Он стал листать бумаги и не смотрел на Крымова. А время шло. Он отодвинул крымовскую папку в сторону и достал из стола лист бумаги. Казалось, он забыл о Крымове, писал он, не торопясь, прищурившись, собирая мысли. Потом он прочел написанное, опять подумал, достал из ящика конверт и стал надписывать на нем адрес. Возможно, это не было служебное письмо. Потом он перечел адрес и подчеркнул двумя чертами фамилию на конверте. Потом он наполнил чернилами автоматическую ручку, долго снимал с пера чернильные капли. Потом он стал чинить над пепельницей карандаши; грифельный стержень в одном из карандашей каждый раз ломался, но следователь не сердился на карандаш, терпеливо принимался наново затачивать его. Потом он пробовал на пальце острие карандаша.
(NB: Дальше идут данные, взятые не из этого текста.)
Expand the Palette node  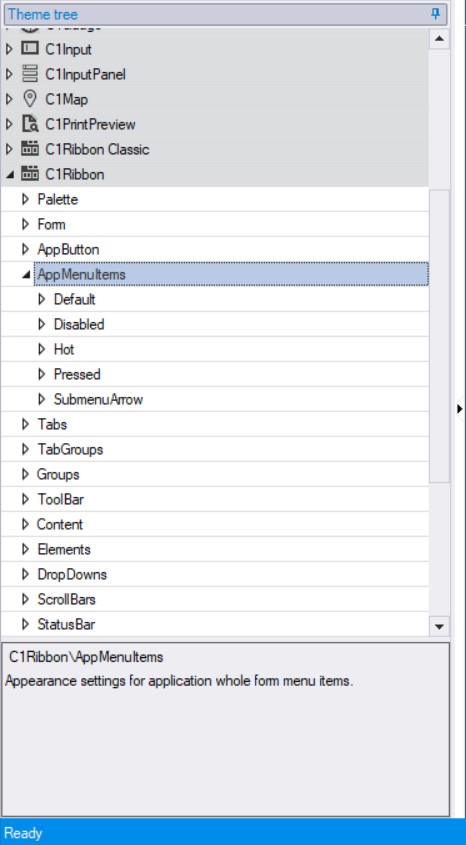point(25,199)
А существо думало. Было о чем подумать.
Откуда столько стукачей! Необходимо вспомнить, распутать, кто доносил. Да к чему это? Муська Гринберг… Следователь еще доберется до Жени… Ведь странно, что ни слова о ней не спросил, не сказал… Неужели Вася давал обо мне сведения… Но в чем же, в чем же мне признаваться? Вот уж я здесь, а тайна остается тайной, — партия, зачем тебе все это? Иосиф, Коба, Сосо. Каких ради грех побил столько добрых и сильных? Надо опасаться не вопросов следователя, а молчания, того, о чем молчит, — Каценеленбоген прав. Ну, конечно, начнет о Жене, ясно, ее арестовали. Откуда все пошло, как все началось? Да неужели я тут сижу? Какая тоска, сколько дряни в моей жизни. Простите меня, товарищ Сталин! Одно ваше слово, Иосиф Виссарионович! Я виноват, я запутался, я болтал, я сомневался, партия все знает, все видит. Зачем, зачем я разговаривал с этим литератором? Да не все ли равно. Но при чем тут окружение? Это дико все, — клевета, ложь, провокация. Почему, почему я тогда не сказал о Гаккене, — брат мой, друг, я не сомневаюсь в твоей чистоте. И Гаккен отвел от него свои несчастные глаза…
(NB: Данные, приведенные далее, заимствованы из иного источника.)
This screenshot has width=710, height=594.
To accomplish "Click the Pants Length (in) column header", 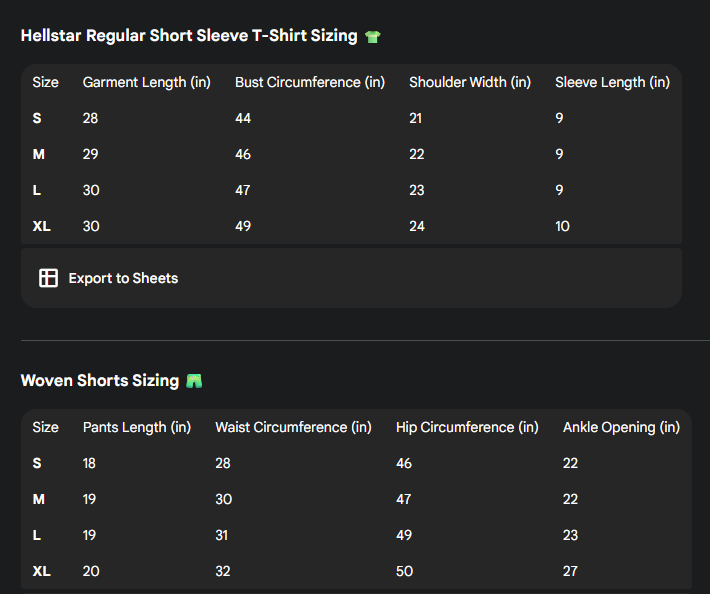I will [136, 427].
Вдруг следователь спросил:
— Ну как, вспомнили?
Крымов развел руками, сказал:
— Мне нечего вспоминать.
Позвонил телефон.
— Слушаю, — сказал следователь, мельком взглянув на Крымова, проговорил: — Да, подготовь, скоро время заступать, — и Крымову показалось, что разговор шел о нем.
Потом следователь положил трубку и снова снял ее. Удивительный это был телефонный разговор, словно рядом не человек сидел, а четвероногое двуногое. Следователь болтал, по-видимому, с женой.